* WORK REQUIRED:
Lines before the one containing "The height and width of the screenshot is (1250, 720)." are not wanted. Transcribe that line and all after it exactly, to the end of the entries.

....

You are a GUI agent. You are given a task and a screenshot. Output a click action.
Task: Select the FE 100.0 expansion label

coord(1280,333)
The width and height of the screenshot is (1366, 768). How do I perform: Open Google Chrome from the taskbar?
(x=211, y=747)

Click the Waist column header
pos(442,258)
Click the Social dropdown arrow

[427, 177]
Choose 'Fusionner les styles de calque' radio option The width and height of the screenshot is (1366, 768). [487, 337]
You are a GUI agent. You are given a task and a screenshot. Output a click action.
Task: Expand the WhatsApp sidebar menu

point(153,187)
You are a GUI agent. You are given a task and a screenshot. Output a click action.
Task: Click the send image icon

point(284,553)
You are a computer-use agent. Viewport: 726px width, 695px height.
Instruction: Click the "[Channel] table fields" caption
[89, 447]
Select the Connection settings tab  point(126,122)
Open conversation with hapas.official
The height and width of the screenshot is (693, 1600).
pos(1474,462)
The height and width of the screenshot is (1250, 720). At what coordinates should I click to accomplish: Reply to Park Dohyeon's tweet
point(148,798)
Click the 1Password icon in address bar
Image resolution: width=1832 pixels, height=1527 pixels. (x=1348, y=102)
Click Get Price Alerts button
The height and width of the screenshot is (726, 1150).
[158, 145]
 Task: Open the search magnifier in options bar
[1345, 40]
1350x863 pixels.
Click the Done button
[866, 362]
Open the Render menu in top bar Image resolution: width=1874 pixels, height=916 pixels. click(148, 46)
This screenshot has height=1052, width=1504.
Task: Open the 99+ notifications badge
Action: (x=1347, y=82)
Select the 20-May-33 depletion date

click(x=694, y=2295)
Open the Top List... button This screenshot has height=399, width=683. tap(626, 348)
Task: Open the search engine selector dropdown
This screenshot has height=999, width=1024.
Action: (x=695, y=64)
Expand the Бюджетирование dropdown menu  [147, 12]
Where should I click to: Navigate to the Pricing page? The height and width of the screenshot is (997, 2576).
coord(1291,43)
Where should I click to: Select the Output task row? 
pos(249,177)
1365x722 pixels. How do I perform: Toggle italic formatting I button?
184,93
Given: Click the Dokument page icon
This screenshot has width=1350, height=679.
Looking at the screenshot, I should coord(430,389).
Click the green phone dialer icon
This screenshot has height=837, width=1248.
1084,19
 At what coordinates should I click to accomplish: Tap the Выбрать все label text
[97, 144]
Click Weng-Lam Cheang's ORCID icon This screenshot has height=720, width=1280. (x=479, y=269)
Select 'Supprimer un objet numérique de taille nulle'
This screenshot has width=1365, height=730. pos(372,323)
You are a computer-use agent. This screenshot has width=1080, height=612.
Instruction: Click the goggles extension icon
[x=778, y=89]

....

* RESPONSE BELOW:
The height and width of the screenshot is (1250, 720). At what coordinates should I click to accomplish: Reply to Park Dohyeon's tweet
point(148,798)
Click the 1Password icon in address bar
Image resolution: width=1832 pixels, height=1527 pixels. (x=1348, y=102)
Click Get Price Alerts button
The height and width of the screenshot is (726, 1150).
[158, 145]
 Task: Open the search magnifier in options bar
[1345, 40]
1350x863 pixels.
Click the Done button
[866, 362]
Open the Render menu in top bar Image resolution: width=1874 pixels, height=916 pixels. click(148, 46)
This screenshot has height=1052, width=1504.
Task: Open the 99+ notifications badge
Action: (x=1347, y=82)
Select the 20-May-33 depletion date

click(x=694, y=2295)
Open the Top List... button This screenshot has height=399, width=683. tap(626, 348)
Task: Open the search engine selector dropdown
This screenshot has height=999, width=1024.
Action: (x=695, y=64)
Expand the Бюджетирование dropdown menu  [147, 12]
Where should I click to: Navigate to the Pricing page? The height and width of the screenshot is (997, 2576).
coord(1291,43)
Where should I click to: Select the Output task row? 
pos(249,177)
1365x722 pixels. How do I perform: Toggle italic formatting I button?
184,93
Given: Click the Dokument page icon
This screenshot has width=1350, height=679.
Looking at the screenshot, I should coord(430,389).
Click the green phone dialer icon
This screenshot has height=837, width=1248.
1084,19
 At what coordinates should I click to accomplish: Tap the Выбрать все label text
[97, 144]
Click Weng-Lam Cheang's ORCID icon This screenshot has height=720, width=1280. (x=479, y=269)
Select 'Supprimer un objet numérique de taille nulle'
This screenshot has width=1365, height=730. pos(372,323)
You are a computer-use agent. This screenshot has width=1080, height=612.
Instruction: Click the goggles extension icon
[x=778, y=89]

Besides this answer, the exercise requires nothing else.